Run through the data and copy out every line that mentions the word "label".

§ Records supplied:
=====

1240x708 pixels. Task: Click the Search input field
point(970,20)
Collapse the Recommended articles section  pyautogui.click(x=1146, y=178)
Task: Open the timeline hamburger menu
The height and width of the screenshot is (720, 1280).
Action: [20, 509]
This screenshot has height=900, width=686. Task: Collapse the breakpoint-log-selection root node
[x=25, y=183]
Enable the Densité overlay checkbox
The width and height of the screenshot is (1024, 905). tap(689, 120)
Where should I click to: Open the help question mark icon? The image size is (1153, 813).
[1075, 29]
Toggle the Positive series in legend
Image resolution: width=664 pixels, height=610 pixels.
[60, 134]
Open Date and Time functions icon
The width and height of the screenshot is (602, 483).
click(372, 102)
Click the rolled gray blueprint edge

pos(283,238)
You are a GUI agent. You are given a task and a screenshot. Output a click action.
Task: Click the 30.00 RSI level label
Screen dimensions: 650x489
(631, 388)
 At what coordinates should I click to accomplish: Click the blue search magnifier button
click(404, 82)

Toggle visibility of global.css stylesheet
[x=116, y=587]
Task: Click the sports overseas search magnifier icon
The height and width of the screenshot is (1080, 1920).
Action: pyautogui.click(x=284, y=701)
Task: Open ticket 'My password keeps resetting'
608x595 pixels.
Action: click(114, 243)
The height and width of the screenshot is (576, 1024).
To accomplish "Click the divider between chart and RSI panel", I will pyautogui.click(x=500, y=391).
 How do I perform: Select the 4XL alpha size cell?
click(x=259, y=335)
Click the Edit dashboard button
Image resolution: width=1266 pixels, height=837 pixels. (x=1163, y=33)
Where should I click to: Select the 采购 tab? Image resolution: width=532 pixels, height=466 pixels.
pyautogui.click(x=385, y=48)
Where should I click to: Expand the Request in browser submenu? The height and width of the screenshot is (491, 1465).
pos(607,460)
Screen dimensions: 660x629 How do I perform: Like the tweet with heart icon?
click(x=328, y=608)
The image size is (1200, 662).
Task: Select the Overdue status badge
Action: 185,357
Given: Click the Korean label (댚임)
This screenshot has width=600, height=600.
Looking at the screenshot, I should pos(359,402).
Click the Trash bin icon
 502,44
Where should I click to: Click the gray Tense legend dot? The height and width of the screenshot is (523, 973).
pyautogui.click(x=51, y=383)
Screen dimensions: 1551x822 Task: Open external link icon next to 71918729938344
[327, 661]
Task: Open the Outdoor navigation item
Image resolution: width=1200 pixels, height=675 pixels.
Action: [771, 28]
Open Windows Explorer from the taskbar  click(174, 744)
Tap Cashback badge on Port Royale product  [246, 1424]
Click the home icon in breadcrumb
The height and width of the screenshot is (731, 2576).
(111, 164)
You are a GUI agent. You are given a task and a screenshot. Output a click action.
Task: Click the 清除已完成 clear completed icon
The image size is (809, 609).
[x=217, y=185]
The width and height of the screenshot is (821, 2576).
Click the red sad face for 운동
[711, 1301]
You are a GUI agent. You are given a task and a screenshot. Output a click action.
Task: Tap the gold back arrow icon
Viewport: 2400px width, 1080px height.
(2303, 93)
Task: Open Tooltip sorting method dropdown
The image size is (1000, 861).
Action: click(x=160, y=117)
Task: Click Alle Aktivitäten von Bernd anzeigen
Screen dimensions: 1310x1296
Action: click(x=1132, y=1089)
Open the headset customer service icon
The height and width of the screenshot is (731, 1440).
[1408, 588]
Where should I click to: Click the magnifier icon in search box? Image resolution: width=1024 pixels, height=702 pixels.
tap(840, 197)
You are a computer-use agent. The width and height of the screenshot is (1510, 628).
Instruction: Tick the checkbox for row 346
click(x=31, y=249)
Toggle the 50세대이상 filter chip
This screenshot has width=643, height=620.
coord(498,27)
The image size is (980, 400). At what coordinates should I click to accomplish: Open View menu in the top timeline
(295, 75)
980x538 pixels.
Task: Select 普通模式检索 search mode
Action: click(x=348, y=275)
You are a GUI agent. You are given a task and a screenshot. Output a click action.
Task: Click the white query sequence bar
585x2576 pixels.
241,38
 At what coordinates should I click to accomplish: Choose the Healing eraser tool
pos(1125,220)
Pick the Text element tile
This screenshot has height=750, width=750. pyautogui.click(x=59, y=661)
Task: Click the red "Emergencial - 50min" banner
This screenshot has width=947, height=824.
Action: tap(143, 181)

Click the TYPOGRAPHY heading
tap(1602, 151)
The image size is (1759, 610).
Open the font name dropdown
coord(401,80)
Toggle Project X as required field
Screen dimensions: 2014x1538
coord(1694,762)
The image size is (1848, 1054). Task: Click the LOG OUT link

=====

§ Answer section:
Task: Click the 30.00 RSI level label
Given: Click the Korean label (댚임)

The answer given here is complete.